Die durchschnittliche menschliche Lebenserwartung in vorhistorischer Zeit lässt sich nur schwer erfassen. Bemerkenswert ist aber, dass die Körpergröße zu Anfang des
Neolithikums stark abnahm. Dies lässt Rückschlüsse auf den Ernährungsstatus zu.
Es wird angenommen, dass paläolithische
Jäger und Sammler bei der Geburt eine durchschnittliche Lebenserwartung von rund 30 Jahren hatten, während neolithische Ackerbauern und Viehzüchter nur 20 Jahre alt wurden.
[62] Bei diesen Werten spielt jedoch die Kindersterblichkeit eine enorme Rolle. Zieht man sie ab, liegt das Sterbealter erwachsener Wildbeuter zwischen 68 und 78 Jahren.
[63] Der amerikanische Anthropologe
Marshall Sahlins geht davon aus, dass solch hohe Werte auch für die Wildbeuter früherer Zeiten gelten, und bezeichnete sie als „ursprüngliche Wohlstandsgesellschaften“.
Nach der
neolithischen Revolution erkrankten nachweislich wesentlich mehr Menschen als vorher, vor allem an
Infektionen. Die meisten dürften durch häufigen engen Kontakt von Ackerbauern mit Vieh nach Einführung der
Viehhaltung entstanden sein. Innerhalb größerer Populationen vermehren sich die Erreger und sterben nicht aus wie in kleinen Gruppen.

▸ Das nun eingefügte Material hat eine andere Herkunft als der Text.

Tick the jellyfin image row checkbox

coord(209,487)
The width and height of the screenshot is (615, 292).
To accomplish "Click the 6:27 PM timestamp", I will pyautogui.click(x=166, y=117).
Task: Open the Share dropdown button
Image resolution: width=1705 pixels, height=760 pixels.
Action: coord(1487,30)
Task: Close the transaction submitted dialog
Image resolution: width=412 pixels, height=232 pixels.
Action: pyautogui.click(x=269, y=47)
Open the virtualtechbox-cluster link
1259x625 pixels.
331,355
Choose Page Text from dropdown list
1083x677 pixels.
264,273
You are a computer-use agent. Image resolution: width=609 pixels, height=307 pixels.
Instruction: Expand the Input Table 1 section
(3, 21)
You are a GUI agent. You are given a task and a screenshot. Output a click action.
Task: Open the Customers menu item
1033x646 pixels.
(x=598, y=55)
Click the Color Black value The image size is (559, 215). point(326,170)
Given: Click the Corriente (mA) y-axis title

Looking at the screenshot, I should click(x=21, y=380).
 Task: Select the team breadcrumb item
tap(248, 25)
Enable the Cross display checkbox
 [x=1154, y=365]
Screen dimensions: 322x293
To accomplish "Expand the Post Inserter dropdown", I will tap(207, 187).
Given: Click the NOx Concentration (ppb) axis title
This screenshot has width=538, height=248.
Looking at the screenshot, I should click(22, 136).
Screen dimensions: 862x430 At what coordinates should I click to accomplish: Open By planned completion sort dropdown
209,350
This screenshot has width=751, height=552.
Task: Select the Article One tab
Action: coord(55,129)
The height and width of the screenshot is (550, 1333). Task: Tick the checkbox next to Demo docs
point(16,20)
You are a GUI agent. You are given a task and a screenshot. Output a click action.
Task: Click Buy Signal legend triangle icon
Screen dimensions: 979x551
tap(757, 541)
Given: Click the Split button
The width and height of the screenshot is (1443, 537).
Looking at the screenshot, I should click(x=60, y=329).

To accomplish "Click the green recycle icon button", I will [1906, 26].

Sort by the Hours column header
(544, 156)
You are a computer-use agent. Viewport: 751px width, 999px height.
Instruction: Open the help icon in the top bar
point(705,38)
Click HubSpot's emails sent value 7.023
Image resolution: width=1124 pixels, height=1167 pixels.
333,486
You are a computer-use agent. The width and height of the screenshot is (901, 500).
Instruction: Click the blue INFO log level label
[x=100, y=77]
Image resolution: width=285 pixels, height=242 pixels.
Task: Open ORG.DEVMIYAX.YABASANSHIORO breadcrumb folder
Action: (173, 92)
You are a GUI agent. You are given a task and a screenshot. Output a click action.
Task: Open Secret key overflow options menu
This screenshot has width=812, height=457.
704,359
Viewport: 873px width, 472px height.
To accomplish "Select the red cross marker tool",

Masern sollen so gesehen ihren Ursprung in der
Rinderpest haben.
[64]
Die Einführung von Ackerbau und Viehhaltung bedeutete für die Menschen zunächst eine schlechtere Gesundheit, mithin eine geringere Lebenserwartung. Dem gegenüber steht eine deutlich höhere Geburtenrate, die Lebenserwartung nahm jedoch nur sehr langsam wieder zu und erreichte wohl erst im 18. Jahrhundert wieder höhere Werte als vor der neolithischen Revolution.
[65][66]
Vor 1800 erreichten nur elitäre kleine Gruppen wie etwa der englische Hochadel eine Lebenserwartung der Männer von mehr als 40 Jahren. In Asien lag der Wert knapp darunter. In Europa lag die Lebenserwartung um 1820 bei etwa 36 Jahren. Sie war am geringsten in Spanien und am höchsten in Schweden. In Japan lag sie bei 34 Jahren.[67] Die durchschnittliche Lebenserwartung (zum Zeitpunkt der Geburt) betrug um 1800 weltweit höchstens 30 Jahre, nur selten 35 Jahre. Mehr als die Hälfte der Menschen erreichten nicht das Erwachsenenalter.[68] Seit dem 19. Jahrhundert stieg die Lebenserwartung immer schneller an.[69] Die Menschen wurden im 19. Jahrhundert schneller älter als materiell reicher. Jürgen Osterhammel bezeichnet diese Demokratisierung der Erwartung eines langen Lebens als „eine der wichtigsten Erfahrungen der neueren Geschichte“.[68] Ausnahmen hiervon waren das Subsahara-Afrika. Gründe für den explosionsartigen Anstieg der Lebenserwartung im 19. Jahrhundert werden in sanitären Fortschritten, in verbesserter Ernährung, in neuen Techniken der Gesundheitspolitik oder in Kombinationen dieser Faktoren gesehen.[70] Keinesfalls verlief die Entwicklung der Lebenserwartung im 19. Jahrhundert stetig ansteigend. Vielmehr nahm sie zu Beginn der Industrialisierung in England zunächst ab. Das materielle Leben der arbeitenden Bevölkerung verbesserte sich zuerst nicht. Auch in Deutschland zeigte sich ab 1820 eine ähnliche Entwicklung in Form von Massenarmut auf dem Land und in den Städten. Die Ernährung konnte nicht mit den steigenden biologischen Energieansprüchen der Industriearbeit Schritt halten. Außerdem waren die wachsenden Städte Brutherde zunehmender Infektionskrankheiten.[70]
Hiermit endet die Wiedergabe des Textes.